From d7b88194e024a9457184f120efb4971e7e84087e Mon Sep 17 00:00:00 2001
From: Joe Schr <8218910+TheJoeSchr@users.noreply.github.com>
Date: Mon, 12 Feb 2024 13:09:28 +0100
Subject: [PATCH] Resolve various issues and comments

---
 freqtrade/data/converter/converter.py | 108 ++++++++++++++------------
 freqtrade/exchange/exchange.py        |   1 -
 2 files changed, 59 insertions(+), 50 deletions(-)

diff --git a/freqtrade/data/converter/converter.py b/freqtrade/data/converter/converter.py
index 38a05558f..13193f6ae 100644
--- a/freqtrade/data/converter/converter.py
+++ b/freqtrade/data/converter/converter.py
@@ -3,15 +3,16 @@ Functions to convert data from one format to another
 """
 import logging
 import time
-from typing import Dict, List
+from typing import Dict
 
 import numpy as np
 import pandas as pd
 from pandas import DataFrame, to_datetime
 
 from freqtrade.constants import (DEFAULT_DATAFRAME_COLUMNS, DEFAULT_ORDERFLOW_COLUMNS,
-                                 DEFAULT_TRADES_COLUMNS, Config)
+                                 Config)

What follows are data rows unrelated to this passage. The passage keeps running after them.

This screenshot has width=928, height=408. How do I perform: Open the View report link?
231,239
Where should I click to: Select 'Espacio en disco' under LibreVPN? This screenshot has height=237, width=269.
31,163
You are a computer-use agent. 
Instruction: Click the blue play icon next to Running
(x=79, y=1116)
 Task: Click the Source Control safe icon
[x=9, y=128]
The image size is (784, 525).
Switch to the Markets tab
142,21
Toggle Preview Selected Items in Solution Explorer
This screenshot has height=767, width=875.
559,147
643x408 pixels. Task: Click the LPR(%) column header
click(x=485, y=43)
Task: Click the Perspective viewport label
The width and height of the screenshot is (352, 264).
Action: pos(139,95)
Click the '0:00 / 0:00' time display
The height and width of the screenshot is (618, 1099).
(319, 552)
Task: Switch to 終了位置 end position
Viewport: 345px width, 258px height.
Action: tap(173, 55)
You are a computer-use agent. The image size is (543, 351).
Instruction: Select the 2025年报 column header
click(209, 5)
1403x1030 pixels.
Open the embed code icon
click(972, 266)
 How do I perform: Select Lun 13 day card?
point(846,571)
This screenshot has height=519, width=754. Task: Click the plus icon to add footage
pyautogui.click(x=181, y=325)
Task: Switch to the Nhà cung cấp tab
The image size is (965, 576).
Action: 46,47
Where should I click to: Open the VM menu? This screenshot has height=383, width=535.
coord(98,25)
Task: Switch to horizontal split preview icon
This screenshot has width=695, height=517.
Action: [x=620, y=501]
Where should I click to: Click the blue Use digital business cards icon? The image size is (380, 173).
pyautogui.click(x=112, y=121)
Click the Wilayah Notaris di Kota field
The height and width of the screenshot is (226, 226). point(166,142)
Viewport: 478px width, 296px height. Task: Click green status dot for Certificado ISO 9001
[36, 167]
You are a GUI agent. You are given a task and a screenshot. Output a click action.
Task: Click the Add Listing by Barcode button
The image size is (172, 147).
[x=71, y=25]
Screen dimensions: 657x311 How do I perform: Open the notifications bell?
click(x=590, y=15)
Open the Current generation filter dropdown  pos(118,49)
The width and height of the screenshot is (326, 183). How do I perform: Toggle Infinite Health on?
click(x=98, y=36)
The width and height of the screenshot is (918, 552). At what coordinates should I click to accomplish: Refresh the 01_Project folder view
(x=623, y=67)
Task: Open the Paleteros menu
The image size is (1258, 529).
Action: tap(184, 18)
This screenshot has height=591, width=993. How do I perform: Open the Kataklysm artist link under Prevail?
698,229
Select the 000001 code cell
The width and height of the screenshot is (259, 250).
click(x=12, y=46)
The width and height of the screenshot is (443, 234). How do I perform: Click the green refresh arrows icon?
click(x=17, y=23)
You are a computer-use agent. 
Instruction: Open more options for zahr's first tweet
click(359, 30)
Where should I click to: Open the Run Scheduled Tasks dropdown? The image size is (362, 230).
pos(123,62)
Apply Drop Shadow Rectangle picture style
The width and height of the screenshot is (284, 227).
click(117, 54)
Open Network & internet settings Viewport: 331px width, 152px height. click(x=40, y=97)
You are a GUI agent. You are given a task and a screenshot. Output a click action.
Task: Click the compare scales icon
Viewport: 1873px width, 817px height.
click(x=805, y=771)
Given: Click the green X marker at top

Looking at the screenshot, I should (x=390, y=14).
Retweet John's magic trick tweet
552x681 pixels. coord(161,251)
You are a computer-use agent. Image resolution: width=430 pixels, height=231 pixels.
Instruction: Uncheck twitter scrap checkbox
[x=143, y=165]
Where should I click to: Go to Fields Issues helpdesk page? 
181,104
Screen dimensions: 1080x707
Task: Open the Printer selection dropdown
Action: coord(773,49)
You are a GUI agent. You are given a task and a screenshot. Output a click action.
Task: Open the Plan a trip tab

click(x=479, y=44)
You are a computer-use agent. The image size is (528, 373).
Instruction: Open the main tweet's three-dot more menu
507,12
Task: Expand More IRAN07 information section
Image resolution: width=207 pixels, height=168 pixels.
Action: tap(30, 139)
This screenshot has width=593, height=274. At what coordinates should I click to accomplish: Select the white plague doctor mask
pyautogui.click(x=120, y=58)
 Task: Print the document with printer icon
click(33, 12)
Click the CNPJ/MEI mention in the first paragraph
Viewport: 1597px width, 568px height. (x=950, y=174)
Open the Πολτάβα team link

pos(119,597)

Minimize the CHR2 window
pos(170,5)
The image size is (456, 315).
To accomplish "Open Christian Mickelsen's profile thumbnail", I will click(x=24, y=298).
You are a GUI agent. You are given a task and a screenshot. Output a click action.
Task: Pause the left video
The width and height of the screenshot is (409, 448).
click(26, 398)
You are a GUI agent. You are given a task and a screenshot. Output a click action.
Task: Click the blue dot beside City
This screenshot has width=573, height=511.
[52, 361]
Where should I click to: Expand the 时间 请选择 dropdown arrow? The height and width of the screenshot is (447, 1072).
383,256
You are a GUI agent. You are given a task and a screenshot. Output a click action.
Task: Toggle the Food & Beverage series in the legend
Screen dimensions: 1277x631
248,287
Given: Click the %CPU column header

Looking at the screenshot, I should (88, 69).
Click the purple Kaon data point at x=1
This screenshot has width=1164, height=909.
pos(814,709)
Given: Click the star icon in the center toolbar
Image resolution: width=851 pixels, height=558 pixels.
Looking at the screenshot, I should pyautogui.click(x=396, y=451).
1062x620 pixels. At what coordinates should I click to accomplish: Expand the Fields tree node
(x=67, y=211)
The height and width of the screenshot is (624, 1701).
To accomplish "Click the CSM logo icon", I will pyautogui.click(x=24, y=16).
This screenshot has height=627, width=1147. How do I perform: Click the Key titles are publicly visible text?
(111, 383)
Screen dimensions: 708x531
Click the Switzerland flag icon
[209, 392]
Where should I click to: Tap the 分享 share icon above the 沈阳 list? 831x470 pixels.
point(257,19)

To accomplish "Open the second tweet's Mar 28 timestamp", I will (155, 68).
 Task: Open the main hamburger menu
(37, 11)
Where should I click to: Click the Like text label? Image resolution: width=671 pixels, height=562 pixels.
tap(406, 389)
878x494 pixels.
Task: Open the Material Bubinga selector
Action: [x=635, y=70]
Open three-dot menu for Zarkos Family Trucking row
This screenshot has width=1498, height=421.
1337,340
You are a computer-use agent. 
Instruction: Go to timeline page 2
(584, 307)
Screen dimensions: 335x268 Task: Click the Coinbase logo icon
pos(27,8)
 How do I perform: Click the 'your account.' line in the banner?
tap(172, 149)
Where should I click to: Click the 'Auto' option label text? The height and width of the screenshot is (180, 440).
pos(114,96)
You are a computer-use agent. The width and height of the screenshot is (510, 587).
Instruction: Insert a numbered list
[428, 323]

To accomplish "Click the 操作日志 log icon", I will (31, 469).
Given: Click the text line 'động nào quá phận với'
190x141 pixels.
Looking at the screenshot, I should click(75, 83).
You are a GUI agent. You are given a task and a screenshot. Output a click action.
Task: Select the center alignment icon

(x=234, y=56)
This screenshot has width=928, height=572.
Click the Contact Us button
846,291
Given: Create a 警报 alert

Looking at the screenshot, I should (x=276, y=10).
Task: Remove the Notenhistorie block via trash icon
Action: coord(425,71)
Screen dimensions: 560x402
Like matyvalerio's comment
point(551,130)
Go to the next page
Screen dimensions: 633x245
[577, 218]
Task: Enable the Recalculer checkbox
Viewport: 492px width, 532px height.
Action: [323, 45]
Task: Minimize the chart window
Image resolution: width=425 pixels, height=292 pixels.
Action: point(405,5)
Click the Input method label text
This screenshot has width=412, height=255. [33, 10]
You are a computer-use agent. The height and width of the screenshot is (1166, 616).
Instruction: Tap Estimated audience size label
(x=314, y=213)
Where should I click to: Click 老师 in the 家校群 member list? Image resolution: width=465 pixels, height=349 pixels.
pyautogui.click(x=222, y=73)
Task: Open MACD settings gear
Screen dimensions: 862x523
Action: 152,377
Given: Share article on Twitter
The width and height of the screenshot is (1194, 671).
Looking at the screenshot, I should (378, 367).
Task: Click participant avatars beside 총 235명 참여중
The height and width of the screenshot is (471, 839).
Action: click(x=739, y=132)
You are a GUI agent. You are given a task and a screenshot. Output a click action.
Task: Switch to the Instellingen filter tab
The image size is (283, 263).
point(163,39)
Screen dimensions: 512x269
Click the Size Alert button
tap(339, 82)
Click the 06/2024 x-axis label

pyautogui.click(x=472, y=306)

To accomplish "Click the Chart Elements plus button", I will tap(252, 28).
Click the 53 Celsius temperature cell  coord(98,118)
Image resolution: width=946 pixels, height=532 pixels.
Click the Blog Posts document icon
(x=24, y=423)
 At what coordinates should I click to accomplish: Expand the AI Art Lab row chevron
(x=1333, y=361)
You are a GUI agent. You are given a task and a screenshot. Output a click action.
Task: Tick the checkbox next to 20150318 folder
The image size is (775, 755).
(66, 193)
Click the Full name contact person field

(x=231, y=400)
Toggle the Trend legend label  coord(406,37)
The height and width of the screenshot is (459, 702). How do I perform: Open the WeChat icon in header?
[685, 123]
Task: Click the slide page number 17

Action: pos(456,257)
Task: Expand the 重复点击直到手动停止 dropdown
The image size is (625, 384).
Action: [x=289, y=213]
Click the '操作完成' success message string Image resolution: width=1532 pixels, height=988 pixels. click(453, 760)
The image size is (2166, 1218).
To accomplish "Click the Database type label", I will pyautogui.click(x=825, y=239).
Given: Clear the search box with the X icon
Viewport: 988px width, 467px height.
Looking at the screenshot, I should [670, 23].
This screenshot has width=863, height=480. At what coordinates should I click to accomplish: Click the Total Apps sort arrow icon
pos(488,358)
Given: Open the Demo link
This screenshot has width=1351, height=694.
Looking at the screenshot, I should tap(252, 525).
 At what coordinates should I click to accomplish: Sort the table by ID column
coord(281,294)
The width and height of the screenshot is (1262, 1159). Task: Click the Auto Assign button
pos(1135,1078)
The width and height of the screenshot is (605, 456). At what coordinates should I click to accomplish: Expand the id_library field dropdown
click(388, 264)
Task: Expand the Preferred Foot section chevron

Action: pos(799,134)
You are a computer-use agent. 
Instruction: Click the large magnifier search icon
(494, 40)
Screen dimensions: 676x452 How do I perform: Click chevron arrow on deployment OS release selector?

 from freqtrade.enums import CandleType, TradingMode
+from freqtrade.exchange.exchange_utils import timeframe_to_resample_freq
 
 
 logger = logging.getLogger(__name__)
@@ -30,7 +31,8 @@ def ohlcv_to_dataframe(ohlcv: list, timeframe: str, pair: str, *,
     :param drop_incomplete: Drop the last candle of the dataframe, assuming it's incomplete
     :return: DataFrame
     """
-    logger.debug(f"Converting candle (OHLCV) data to dataframe for pair {pair}.")
+    logger.debug(
+        f"Converting candle (OHLCV) data to dataframe for pair {pair}.")
     cols = DEFAULT_DATAFRAME_COLUMNS
     df = DataFrame(ohlcv, columns=cols)
 
@@ -72,13 +74,16 @@ def _convert_timeframe_to_pandas_frequency(timeframe: str):
 
 
 def _calculate_ohlcv_candle_start_and_end(df: DataFrame, timeframe: str):
-    timeframe_frequency, timeframe_minutes = _convert_timeframe_to_pandas_frequency(
+    _, timeframe_minutes = _convert_timeframe_to_pandas_frequency(
         timeframe)
+
+    timeframe_frequency = timeframe_to_resample_freq(timeframe)
     # calculate ohlcv candle start and end
     if df is not None and not df.empty:
         df['datetime'] = pd.to_datetime(df['date'], unit='ms')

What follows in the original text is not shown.